— Begin Selected passage —

Yesterday is a great day.., i coded my thesis quickly and realize that i have a time to solve problems at night 
. Of course, i won’t let it go away. Well, i think i become addicted to Codeforces now, since there are good quality problems with various difficulty. So, i went there, at this past contest! Here is me at standing page :
Standings
Problem A :
It is a nice problem (i think). Given W, the weight of watermelon bought by the boys, we have to determine whether the watermelon can be divided into 2 parts with each of them having even number of kilos, or not. At first, brute force came up in my mind, but then i found a really nice solution for this problem. The first observation is, assume the watermelon with weight w can be divided into 2 parts, so, w = 2x + 2y = 2(x + y), because each part must have even value. From the first observation, we can see that if w can be divided into 2 parts, then w must be even value. Then, it’s easy to see that 2x + 2y must be >= 4, because the lowest positive even number is 2, so 2 + 2 = 4. Here is my implementation :
#include <cstdio>
using namespace std;
int n;
int main()
{
while(scanf("%d", &n) != EOF)

— End Selected passage —
— Begin Dataset content —

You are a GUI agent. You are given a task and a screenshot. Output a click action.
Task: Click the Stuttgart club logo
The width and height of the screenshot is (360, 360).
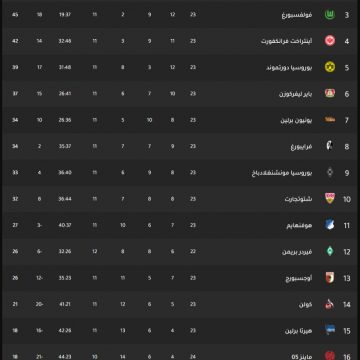click(330, 199)
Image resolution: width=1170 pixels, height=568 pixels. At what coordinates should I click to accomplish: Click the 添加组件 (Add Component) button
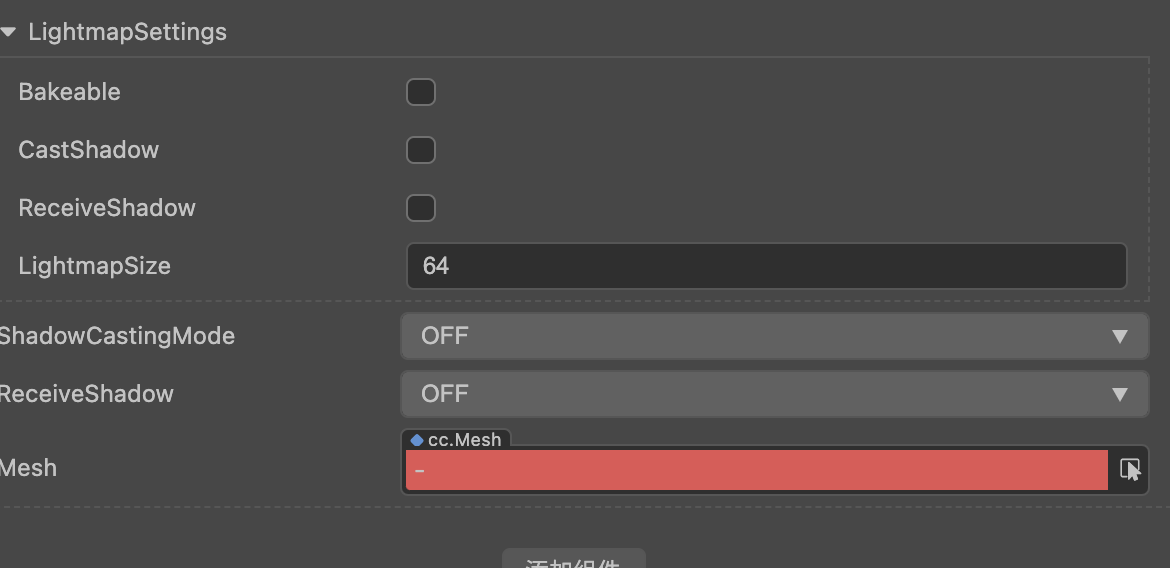click(573, 562)
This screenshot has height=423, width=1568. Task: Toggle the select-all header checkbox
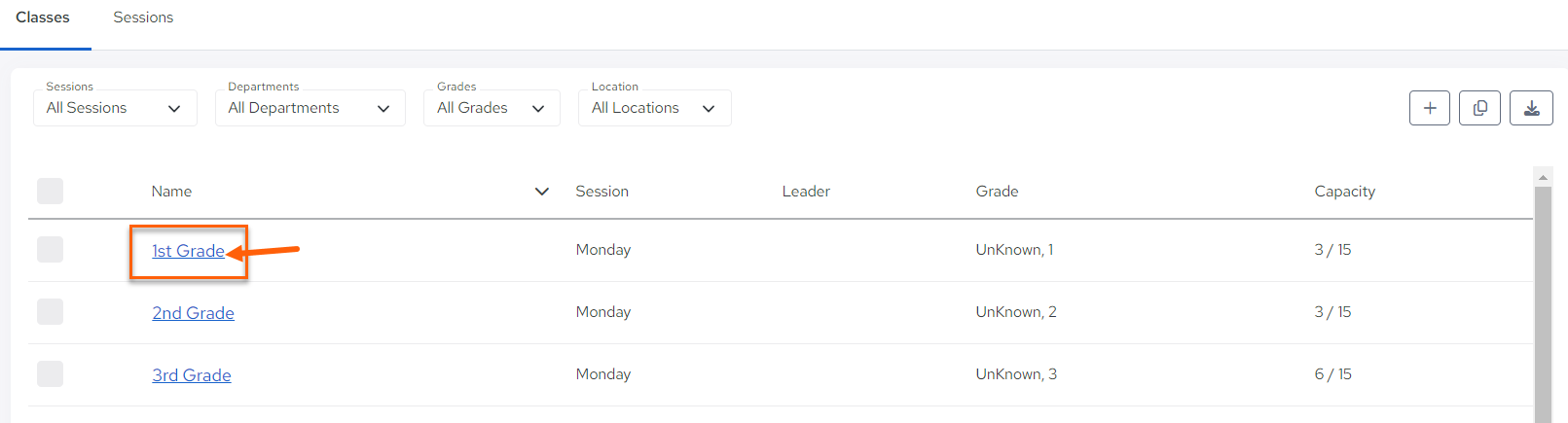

— End Dataset content —

#### [Objective]
Pick up the Codeforces contest post right after its last shown line of code and continue it.

#### [Expected output]
printf(n % 2 == 0 && n > 2 ? "YES\n" : "NO\n");
return 0;
}
Problem B :
There are several approaches to solve this problem, but i used to solve this problem with Dynamic Programming, since i can’t proof other approaches like Greedy, etc. Post on comment if you have any questions about my DP.. . So, without doubt, here is my implementation for this problem :
#include <algorithm>
#include <cstdio>
#include <cstring>
using namespace std;
int d, sumTime, path[30];
bool dp[30][241], vis[30][241];
pair<int, int> tme[30];
bool doit(int pos, int t)
{
if(pos == d)
{
if(t == 0)
return true;
else
return false;
}
bool &ret = dp[pos][t];
if(!vis[pos][t])
{
vis[pos][t] = true;
ret = false;
for(int i = tme[pos].first; i <= tme[pos].second; ++i)
{
bool check = false;
if(t >= i)
check = doit(pos + 1, t - i);
if(check)
path[pos] = i;
ret |= check;
}
}
return ret;
}
int main()
{
while(scanf("%d %d", &d, &sumTime) != EOF)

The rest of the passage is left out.